Yémen: le chef des séparatistes a fui aux Emirats, affirment les Saoudiens
Le chef des séparatistes du Yémen a fui à Abou Dhabi avec l'aide des Emirats arabes unis, a affirmé jeudi la coalition dirigée par l'Arabie saoudite, après l'échec d'une offensive qui a ravivé les tensions entre les deux alliés du Golfe.
Aidarous al-Zoubaidi, longtemps parmi les plus puissants du sud, avait été accusé mercredi de haute trahison et révoqué de ses fonctions au sein de la présidence yéménite après avoir fui vers un lieu alors inconnu, selon la coalition.
Il devait se rendre dans la capitale saoudienne avec une délégation de son mouvement du Conseil de transition du Sud (STC) pour des pourparlers, mais il n'a pas embarqué à bord de l'avion.
La coalition, qui a bombardé son fief, a affirmé jeudi qu'il s'était rendu en bateau d'Aden jusqu'au port de Berbera de la république autoproclamée du Somaliland, qui est géré par une compagnie publique émiratie.
Il a ensuite pris un avion "sous la supervision d'officiers des Emirats" qui s'est arrêté à Mogadiscio en Somalie, puis est reparti vers un aéroport militaire à Abou Dhabi, où il est arrivé mercredi soir, d'après la même source.
Les Emirats arabes unis n'ont pas réagi dans l'immédiat à cette annonce, tandis que la Somalie a dit avoir ouvert une enquête pour déterminer si son espace aérien et ses aéroports avait été utilisés sans son autorisation.
M. Zoubaidi "n'a pas quitté le sud" du Yémen, a dit pour sa part à l'AFP le porte-parole du STC, Anwar al-Tamimi, sans préciser le lieu exact où il se trouverait.
Le mouvement avait affirmé la veille qu'il était resté "auprès de son peuple" à Aden, bastion historique du mouvement qui est aussi le siège provisoire du gouvernement yéménite.
- Offensive éclair -
Les séparatistes se sont emparés en décembre de vastes territoires dans les provinces de Hadramout et de Mahra, provoquant une riposte des autres factions gouvernementales, appuyées par Ryad, qui ont repris début janvier le terrain perdu.
Dans la foulée, le royaume avait appelé à un dialogue entre les différentes factions du sud et donné 48 heures à Aidarous al-Zoubaidi pour se rendre dans la capitale saoudienne.
Regroupées au sein du Conseil présidentiel reconnu par la communauté internationale, qui exerce son autorité sur le sud du Yémen, elles se déchirent entre les séparatistes soutenus par Abou Dhabi et d'autres groupes appuyés par Ryad.

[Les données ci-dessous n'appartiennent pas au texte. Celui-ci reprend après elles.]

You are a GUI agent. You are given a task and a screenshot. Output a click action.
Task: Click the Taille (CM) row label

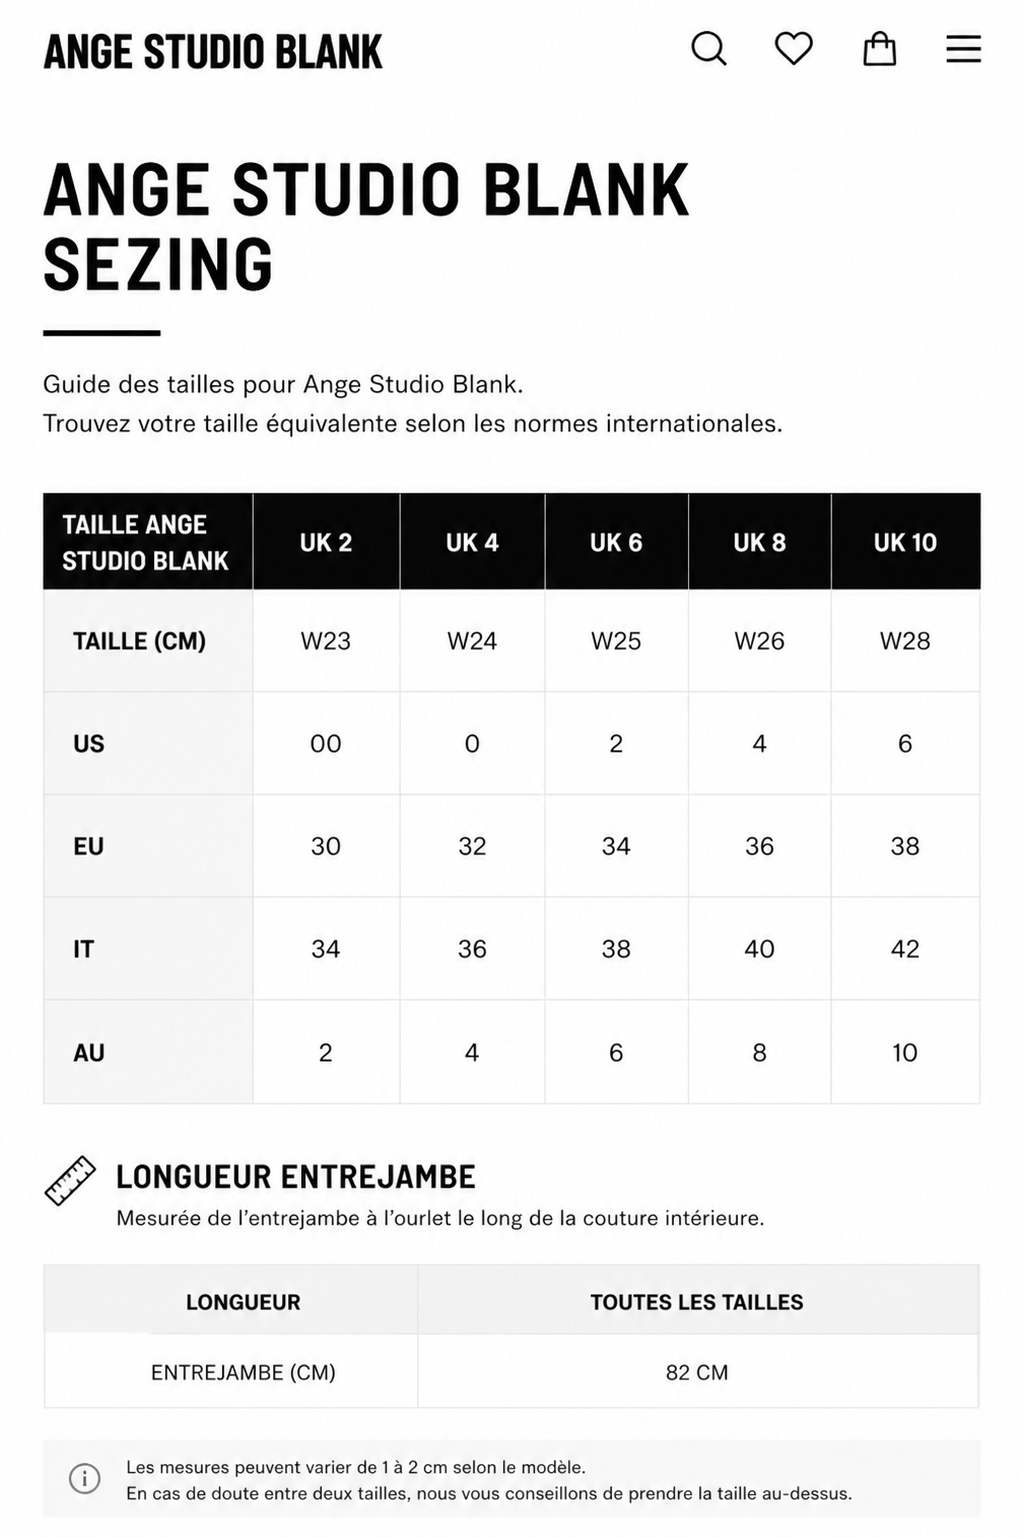click(x=139, y=641)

Ces deux puissances du Golfe s'étaient unies en 2015 au début de la guerre civile yéménite contre les rebelles houthis pro-iraniens, qui ont pris le contrôle de la capitale Sanaa en 2014 et du nord du pays.
Mais cette fragile alliance a volé en éclats avec l'offensive éclair des séparatistes, l'Arabie saoudite ayant accusé la semaine dernière les Emirats d'actions "extrêmement dangereuses".
- "Wanted" -
Si le chef des séparatistes n'est pas parti à Ryad, une délégation du mouvement se trouve toujours sur place, le STC dénonçant "la détention arbitraire" de plus de 50 personnes.
Dix-neuf d'entre eux apparaissent autour de l'ambassadeur saoudien pour le Yémen, Mohammed al-Jaber, sur une photo publiée sur son compte X. Le message évoque des "préparatifs de la Conférence pour la cause du Sud qui aura lieu bientôt à Ryad".
Le STC aspire à recréer un Etat dans le sud du Yémen, où une République indépendante était en place entre 1967 et 1990. Son chef a dit la semaine dernière se donner deux ans avant de déclarer l'indépendance.
La photo de M. Zoubaidi, en tenue militaire, était en une du journal saoudien Arab News jeudi, avec la mention "Wanted" (recherché).
Pour Cinzia Bianco, chercheuse invitée au Conseil européen des relations étrangères, les Emirats arabes unis pourraient avoir facilité son départ pour "limiter les dégâts".
Après déjà le retrait de leurs troupes restantes au Yémen, cela vient confirmer "un recul de leur influence" face au poids lourd régional qu'est l'Arabie saoudite, dit-elle à l'AFP.
Sur le terrain, les forces soutenues par l'Arabie saoudite sont arrivées à Aden en vue d'un déploiement, selon une source militaire yéménite interrogée par l'AFP.
Les bâtiments publics, eux, sont gardés par des hommes de l'adjoint de M. Zoubaidi, Abdoulrahman al-Mahrami, qui se trouve actuellement à Ryad et a approuvé la mise à l'écart du chef des séparatistes.